En zone rurale, avoir la même vigilance que celle que l’on a, par exemple, vis-à-vis des serpents :

1) Regarder

  • Une abeille, deux abeilles, c’est normal ; une dizaine, cela devient suspect, surtout si la densité augmente avec le parcours : faire demi tour, calmement et sans faire de bruit ni gesticuler, mais rapidement. NB considérer a priori qu’il s’agit d’abeilles tueuses : seul un entomologiste pourrait faire la différence.
  • Une ruche (même paraissant abandonnée), un essaim, un trou dans un arbre ou un cactus ou dans la terre, un dépôt d’ordures ou de compost, une vieille poubelle non vidée... doivent faire rebrousser chemin : l’abeille européenne est exigeante sur son habitat, l’abeille africanisée non.

2) Ecouter : si le « bzzz » augmente, rebrousser chemin.
De plus :

  • porter des vêtements clairs mais non bariolés, et recouvrant le maximum de surface corporelles tout en permettant une course rapide ; porter un chapeau, les abeilles ayant tendance à piquer dans les cheveux ;
  • proscrire parfums, déodorants, after-shaves, cosmétiques, crèmes diverses ;
  • si allergie connue aux hyménoptères, emporter avec soi un kit d’adrénaline.

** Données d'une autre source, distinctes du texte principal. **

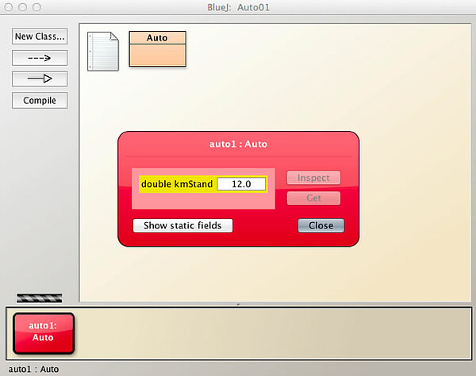The width and height of the screenshot is (476, 376).
Task: Open the README document icon
Action: point(102,52)
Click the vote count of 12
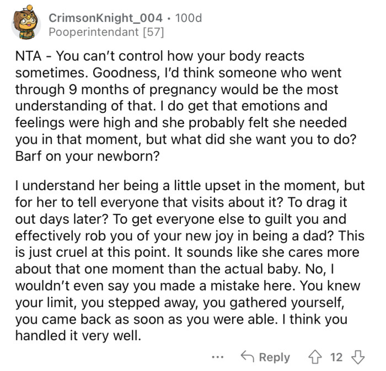Viewport: 386px width, 371px height. 336,357
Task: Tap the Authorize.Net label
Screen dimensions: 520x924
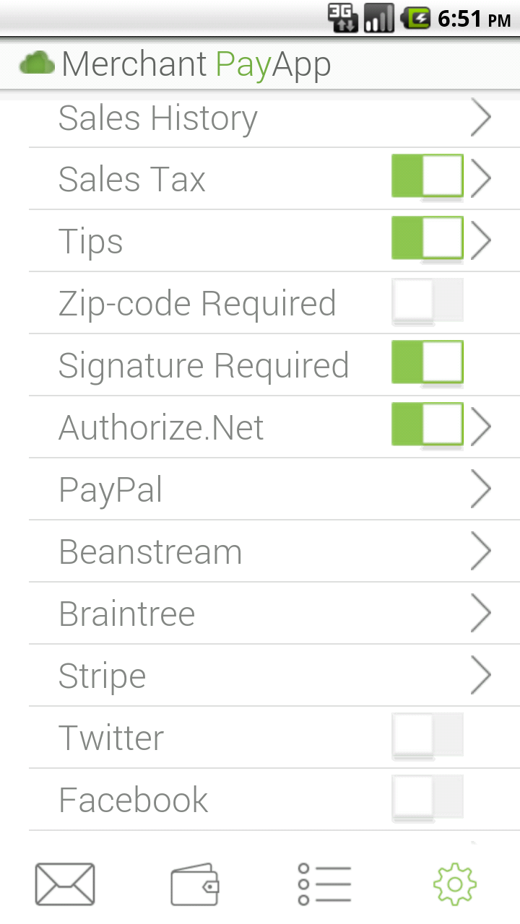Action: 161,428
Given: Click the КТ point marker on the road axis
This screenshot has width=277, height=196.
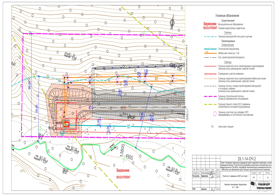Looking at the screenshot, I should pos(90,107).
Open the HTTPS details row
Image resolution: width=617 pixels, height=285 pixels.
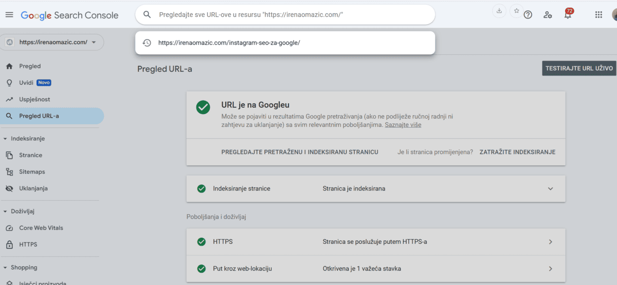(x=550, y=241)
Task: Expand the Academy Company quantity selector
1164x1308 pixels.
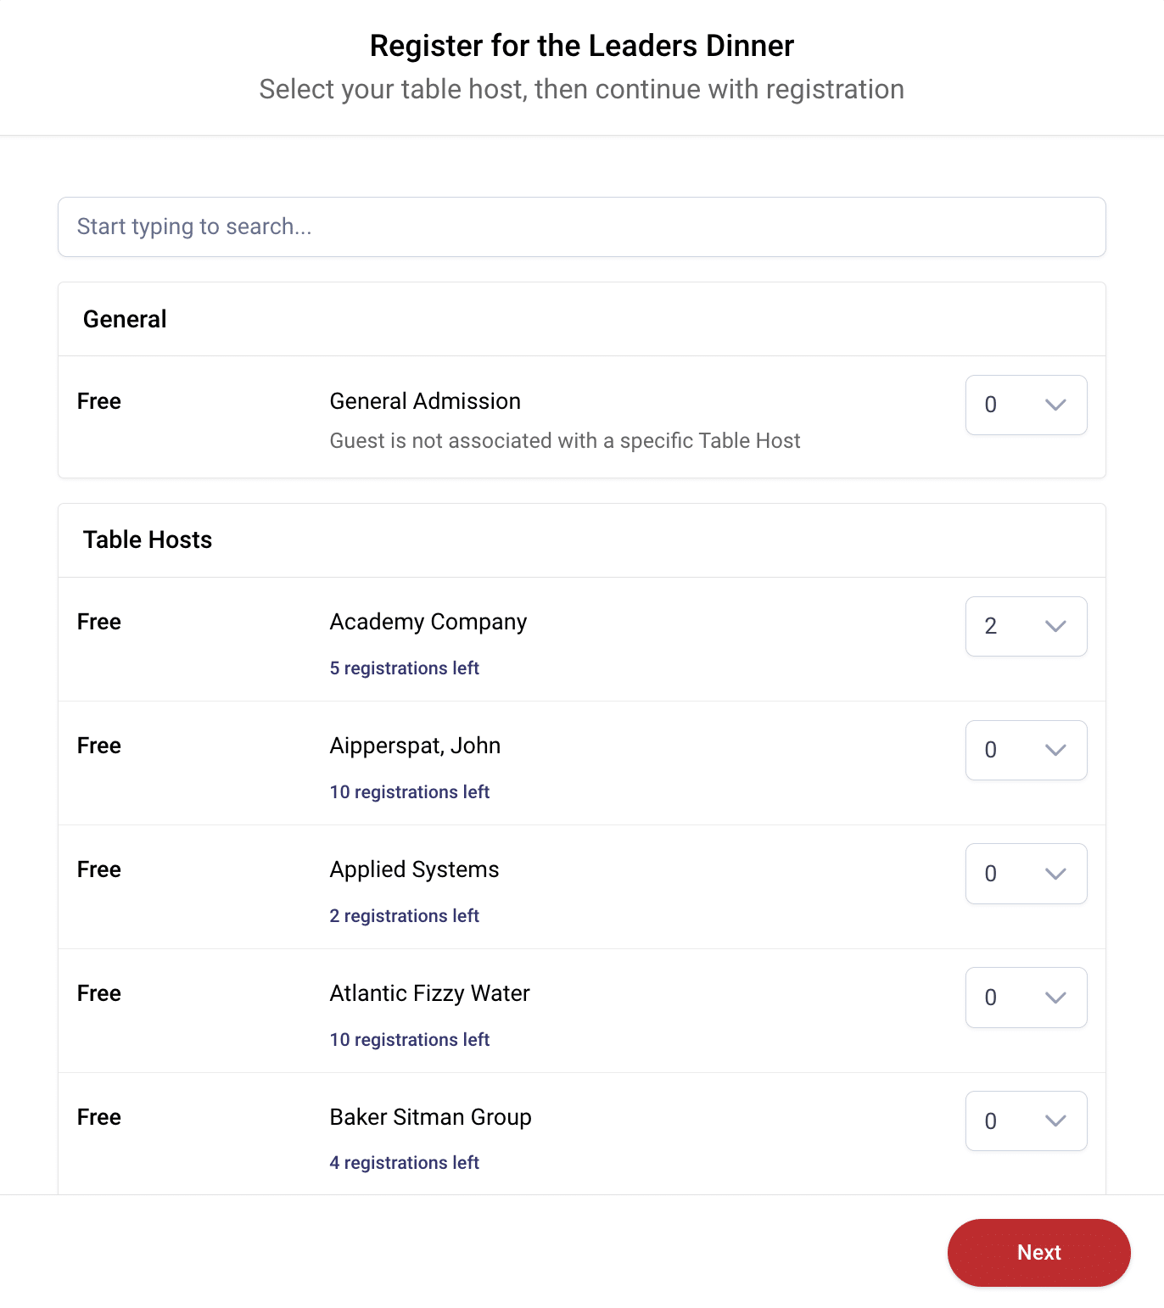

Conseils aux voyageurs : prévention secondaire : en cas d’attaque

  • Fuir à toutes jambes, sans s’arrêter, si possible en zigzagant (la colonie attaquante, très nombreuse, a de ce fait du mal à prendre les virages).
  • Protéger le visage (couverture, mouchoir dans le pire des cas).
  • Chercher un abri aussi hermétique que possible : maison, hutte, tente, voiture...
  • Ne pas plonger dans une eau mare, étang...) éventuellement disponible : les abeilles attendent avec patience que l’ennemi refasse surface.
  • Eviter de rejoindre d’autres humains, lesquels seraient immédiatement également attaqués.
  • Une fois l’attaque terminée, enlever le maximum de dards -que l’abeille laisse dans la peau-, sans presser la peau (risque de diffusion accélérée du venin), et si possible en chauffant (cigarette...) le venin étant thermolabile : en tous cas, jamais de glaçons ; des pompes aspirantes type AspiVenin® ou Extractor® sont peut-être utiles.
  • Si plus de 15 piqûres, appeler le service de régulation des urgences (911 aux Etats-Unis).